Sometimes (always) I feel completely overwhelmed by love for my family.
You might be wondering why I’m writing like this. There’s a whole chapter in Orhan Pamuk’s The museum of innocence written this way, as he encapsulates a vision of his character’s 1980s Istanbul: the city and the emotional landscape. I know he’s a Nobel prize winner and I’m a humble blogger from Potato Point, but something about the impact of this way of creating a city and a person in that city tickled my fancy, and I decided to give it a go. First thing I notice is that it’s not as easy as it looks. How do I sequence my “sometimes”? What exactly are the salient details? How do I create a rhythm from detail to detail? If I’m after random how do I prevent thematic links?
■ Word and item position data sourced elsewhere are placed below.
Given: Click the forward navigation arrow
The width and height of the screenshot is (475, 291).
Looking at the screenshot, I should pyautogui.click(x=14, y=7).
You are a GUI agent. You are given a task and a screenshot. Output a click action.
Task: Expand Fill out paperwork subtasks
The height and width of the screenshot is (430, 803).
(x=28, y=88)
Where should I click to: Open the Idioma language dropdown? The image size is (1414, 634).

I write my draft longhand in a gap between flu injection and “Deep blue sea” sitting in the glitzy foyer of the Multikino at Złote Tarasy. It’s a while since I’ve written longhand and I enjoy the feel of a new 0.2 felt tip. I raise my eyes to the red walls and the lights, both real and reflected, between each sentence with that spacey feeling that is both thoughtful and observing. As I type it up a few weeks later, I’m thinking about its structure and it’s then all the above questions occur to me.
Here’s an extract from “The museum of innocence” so you can get a sense of what I was aiming at. Füsun is the object of the narrator’s fixation.
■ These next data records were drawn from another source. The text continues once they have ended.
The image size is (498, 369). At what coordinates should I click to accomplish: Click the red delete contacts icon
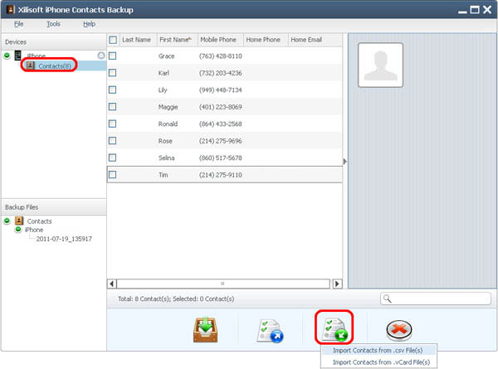[401, 329]
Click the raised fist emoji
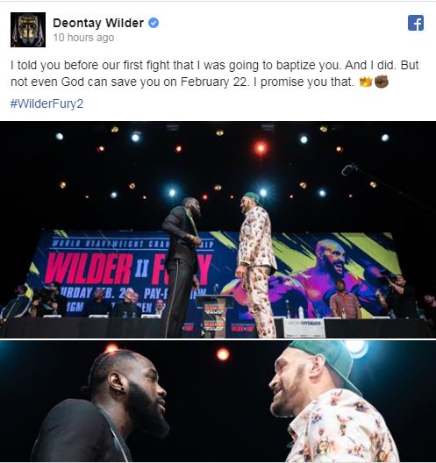This screenshot has height=463, width=436. (x=382, y=82)
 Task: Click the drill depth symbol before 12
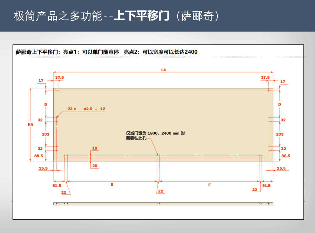(96, 109)
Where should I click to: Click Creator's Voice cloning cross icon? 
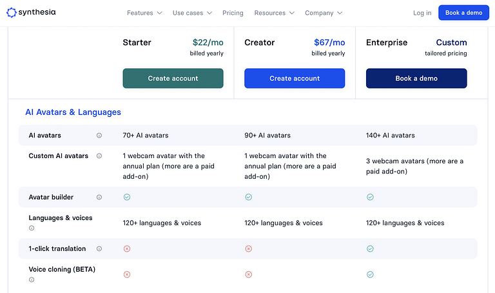click(249, 274)
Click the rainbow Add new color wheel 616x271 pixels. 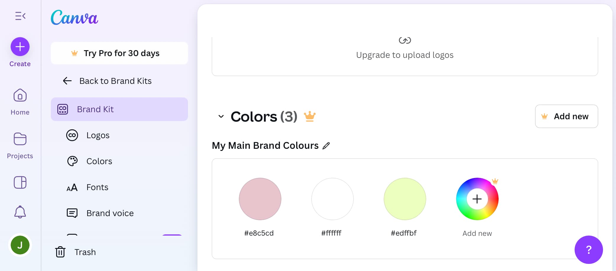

Sometimes Tarık Bey and I would discuss the vagaries of the economic situation, man to man, and in low voices that suggested conspiracies, deceptions, and dirty tricks. Sometimes Füsun would go upstairs and linger, which was upsetting. Sometimes the phone would ring, and it would be a wrong number. Sometimes Aunt Nesibe would say, “Next Tuesday I’m going to make candied squash.” Sometimes a gang of three or four men would hurtle down the hill, yelling and singing football songs as they continued in the direction of Tophane. Sometimes I would help Füsun pour coal into the stove. Sometimes I would see a cockroach scurrying across the kitchen floor. Sometimes I would sense that Füsun had taken off her slipper underneath the table. Sometimes the watchman would blow his whistle right in front of the door. Sometimes Füsun would get up to tear off the forgotten pages of the Saatlı Maarif Takvimi one by one, and sometimes I would. Sometimes, when no one was looking, I would take another spoonful of semolina helva. Sometimes the picture on the television would go fuzzy, and Tarık Bey would say, “Could you see what you can do, my girl?” and Füsun would fiddle with a button on the back of the set, while I watched the back of her.